Review of The Hours

The Hours (2002)
9/10
"Some Of Us Die So The Rest Of Us Can Appreciate Life"
15 March 2010
The Hours is a triple tracked story about three women of different time periods all of whom have to grapple with the idea of suicide. Don't blink while watching this or you may miss a moment of great acting in someone's look or voice inflection.

All of the women are influenced by novelist Virginia Woolf's Mrs. Dalloway, all are reading the book at the time the moment of life crisis comes to them. Who would be more influenced by the book than its author Virginia Woolf played here by Nicole Kidman. Her story of suicide is well known and maybe she did reexamine her own writings in Mrs. Dalloway.

The other two stories are from 1951 Los Angeles and 2001 New York. In Los Angeles Julianne Moore seemingly the perfect suburban housewife feels trapped, especially in those times of forced conformity. She's married to your typical suburban dad in John C. Reilly and has one kid and one on the way. But she's reading Mrs. Dalloway and questioning herself.

The modern story in New York involves literary agent Meryl Streep who is taking care of an ex-husband who now has AIDS and is in the final stages. Streep is a lesbian and ex-husband Ed Harris is a gay man. But back in the day people, in fact in all three days, people felt a need to conform to societal norms. It was of course strongest in Virginia Woolf's time in the United Kingdom between the two World Wars. Streep and Harris served as each other's 'beards' even marrying because only now are same gender couples fighting for that right.

At first when I was watching The Hours I thought that maybe it should have just served as a three part film with individual stories. But the reason the film unfolds as it does with the cross-cutting between time and plots will be made clear at the end.

The Hours was up for a flock of Academy Awards including Best Picture, but it only won in one category, Best Actress for Nicole Kidman. Her portrayal of Virginia Woolf is an exercise in restraint and intelligence, her psychosis is very subtly suggested. Some might have chosen to chew the scenery, but in Nicole's case less turned out to be very much more.

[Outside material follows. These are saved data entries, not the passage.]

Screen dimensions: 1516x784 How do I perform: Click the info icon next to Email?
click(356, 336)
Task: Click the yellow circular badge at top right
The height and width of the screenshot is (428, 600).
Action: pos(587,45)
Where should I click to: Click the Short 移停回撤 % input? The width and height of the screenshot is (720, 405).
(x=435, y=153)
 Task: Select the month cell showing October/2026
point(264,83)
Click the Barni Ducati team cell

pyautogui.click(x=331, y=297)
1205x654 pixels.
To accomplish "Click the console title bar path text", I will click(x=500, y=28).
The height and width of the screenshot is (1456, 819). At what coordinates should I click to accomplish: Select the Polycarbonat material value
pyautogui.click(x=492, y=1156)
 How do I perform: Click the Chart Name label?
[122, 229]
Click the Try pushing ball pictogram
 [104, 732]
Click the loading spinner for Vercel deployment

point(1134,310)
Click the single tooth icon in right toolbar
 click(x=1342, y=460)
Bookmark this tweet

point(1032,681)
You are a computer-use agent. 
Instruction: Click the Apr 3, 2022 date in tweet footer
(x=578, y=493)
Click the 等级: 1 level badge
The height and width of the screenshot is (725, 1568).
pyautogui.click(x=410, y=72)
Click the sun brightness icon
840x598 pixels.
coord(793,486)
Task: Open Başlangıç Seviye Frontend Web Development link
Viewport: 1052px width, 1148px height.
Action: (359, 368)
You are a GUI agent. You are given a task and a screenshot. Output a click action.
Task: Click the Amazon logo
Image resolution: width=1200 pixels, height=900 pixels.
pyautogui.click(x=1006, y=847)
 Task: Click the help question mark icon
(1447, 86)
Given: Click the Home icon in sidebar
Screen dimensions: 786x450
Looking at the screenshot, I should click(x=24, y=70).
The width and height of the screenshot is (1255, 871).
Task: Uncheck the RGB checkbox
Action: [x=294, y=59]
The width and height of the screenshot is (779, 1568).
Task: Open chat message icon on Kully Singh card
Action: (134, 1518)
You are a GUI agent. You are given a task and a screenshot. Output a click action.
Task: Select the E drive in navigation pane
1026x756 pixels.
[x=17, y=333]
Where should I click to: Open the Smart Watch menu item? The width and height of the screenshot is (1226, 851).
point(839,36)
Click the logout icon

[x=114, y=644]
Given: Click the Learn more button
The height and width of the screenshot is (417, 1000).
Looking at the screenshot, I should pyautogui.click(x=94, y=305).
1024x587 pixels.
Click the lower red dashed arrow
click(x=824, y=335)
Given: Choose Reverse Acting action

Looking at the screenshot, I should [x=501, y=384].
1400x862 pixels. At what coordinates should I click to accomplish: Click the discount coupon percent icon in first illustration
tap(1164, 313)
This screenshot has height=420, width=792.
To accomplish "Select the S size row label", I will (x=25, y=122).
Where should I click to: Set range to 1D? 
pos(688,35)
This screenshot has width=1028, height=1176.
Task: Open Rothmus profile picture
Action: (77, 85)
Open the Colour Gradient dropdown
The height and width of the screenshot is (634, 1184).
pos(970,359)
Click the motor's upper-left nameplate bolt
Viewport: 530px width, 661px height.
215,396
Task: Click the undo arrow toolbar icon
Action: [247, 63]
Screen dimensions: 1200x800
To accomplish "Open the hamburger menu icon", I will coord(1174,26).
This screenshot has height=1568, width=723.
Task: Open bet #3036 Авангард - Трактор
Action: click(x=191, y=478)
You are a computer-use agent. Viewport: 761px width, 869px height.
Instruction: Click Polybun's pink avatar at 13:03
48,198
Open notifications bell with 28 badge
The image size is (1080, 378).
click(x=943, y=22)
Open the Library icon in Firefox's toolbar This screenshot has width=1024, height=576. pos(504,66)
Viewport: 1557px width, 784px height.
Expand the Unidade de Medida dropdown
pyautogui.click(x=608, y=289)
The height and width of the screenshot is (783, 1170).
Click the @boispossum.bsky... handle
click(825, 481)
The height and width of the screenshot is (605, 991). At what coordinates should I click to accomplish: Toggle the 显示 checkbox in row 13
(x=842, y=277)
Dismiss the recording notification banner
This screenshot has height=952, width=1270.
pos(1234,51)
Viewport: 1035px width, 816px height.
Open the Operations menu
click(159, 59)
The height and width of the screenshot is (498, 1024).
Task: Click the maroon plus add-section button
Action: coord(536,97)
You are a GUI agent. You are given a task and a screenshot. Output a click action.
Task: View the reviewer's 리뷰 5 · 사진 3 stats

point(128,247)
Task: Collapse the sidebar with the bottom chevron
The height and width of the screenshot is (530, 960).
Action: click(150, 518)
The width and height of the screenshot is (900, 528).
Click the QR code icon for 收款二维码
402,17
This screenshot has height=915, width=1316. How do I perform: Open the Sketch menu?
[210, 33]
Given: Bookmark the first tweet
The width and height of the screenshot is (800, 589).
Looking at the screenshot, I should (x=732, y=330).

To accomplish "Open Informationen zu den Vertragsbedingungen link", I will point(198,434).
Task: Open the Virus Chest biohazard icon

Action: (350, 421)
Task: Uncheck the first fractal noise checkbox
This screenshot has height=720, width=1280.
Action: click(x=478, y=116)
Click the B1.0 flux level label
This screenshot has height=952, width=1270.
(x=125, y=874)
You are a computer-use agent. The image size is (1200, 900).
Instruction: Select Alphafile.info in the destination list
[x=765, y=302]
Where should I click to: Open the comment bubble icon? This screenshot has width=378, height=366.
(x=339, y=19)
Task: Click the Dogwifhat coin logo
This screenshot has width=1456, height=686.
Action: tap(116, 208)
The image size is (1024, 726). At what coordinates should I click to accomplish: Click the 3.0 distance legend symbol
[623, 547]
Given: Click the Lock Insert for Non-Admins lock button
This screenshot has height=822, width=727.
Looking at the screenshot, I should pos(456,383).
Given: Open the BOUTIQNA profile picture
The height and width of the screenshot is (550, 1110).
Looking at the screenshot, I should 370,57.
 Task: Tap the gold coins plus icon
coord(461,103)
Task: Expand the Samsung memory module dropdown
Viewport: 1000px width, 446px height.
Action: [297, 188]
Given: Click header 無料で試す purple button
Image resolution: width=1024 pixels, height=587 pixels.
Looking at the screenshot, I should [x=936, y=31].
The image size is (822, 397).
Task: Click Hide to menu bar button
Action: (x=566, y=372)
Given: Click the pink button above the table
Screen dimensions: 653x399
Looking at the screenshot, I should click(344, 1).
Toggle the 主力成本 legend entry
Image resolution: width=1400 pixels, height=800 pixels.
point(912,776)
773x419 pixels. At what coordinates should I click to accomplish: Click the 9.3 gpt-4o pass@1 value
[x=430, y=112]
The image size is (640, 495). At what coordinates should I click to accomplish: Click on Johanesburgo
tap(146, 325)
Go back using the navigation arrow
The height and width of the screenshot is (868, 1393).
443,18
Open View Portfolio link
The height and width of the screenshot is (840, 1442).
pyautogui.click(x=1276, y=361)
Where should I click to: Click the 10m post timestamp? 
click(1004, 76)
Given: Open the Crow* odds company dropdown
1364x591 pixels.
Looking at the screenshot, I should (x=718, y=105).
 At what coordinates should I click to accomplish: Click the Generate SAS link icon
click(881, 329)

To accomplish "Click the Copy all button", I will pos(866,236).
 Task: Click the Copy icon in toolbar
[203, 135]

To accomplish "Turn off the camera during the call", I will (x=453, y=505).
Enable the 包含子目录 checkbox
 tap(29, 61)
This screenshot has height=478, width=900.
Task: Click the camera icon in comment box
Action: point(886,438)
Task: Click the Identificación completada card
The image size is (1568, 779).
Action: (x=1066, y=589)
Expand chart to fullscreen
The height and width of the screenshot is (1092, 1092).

Ed Harris was nominated for Best Supporting Actor and Julianne Moore for Best Supporting Actress. Moore's appearance in that category was strictly to increase the chance that she or Kidman would win and it worked. But truth be told the three women all have about equal screen time. Harris is unforgettable as a dying man with the AIDS related dementia, questioning all around him including his continued existence.

The Hours is restrained, literate, and wonderful and gives lie to the fact that great screen roles for women just aren't being written.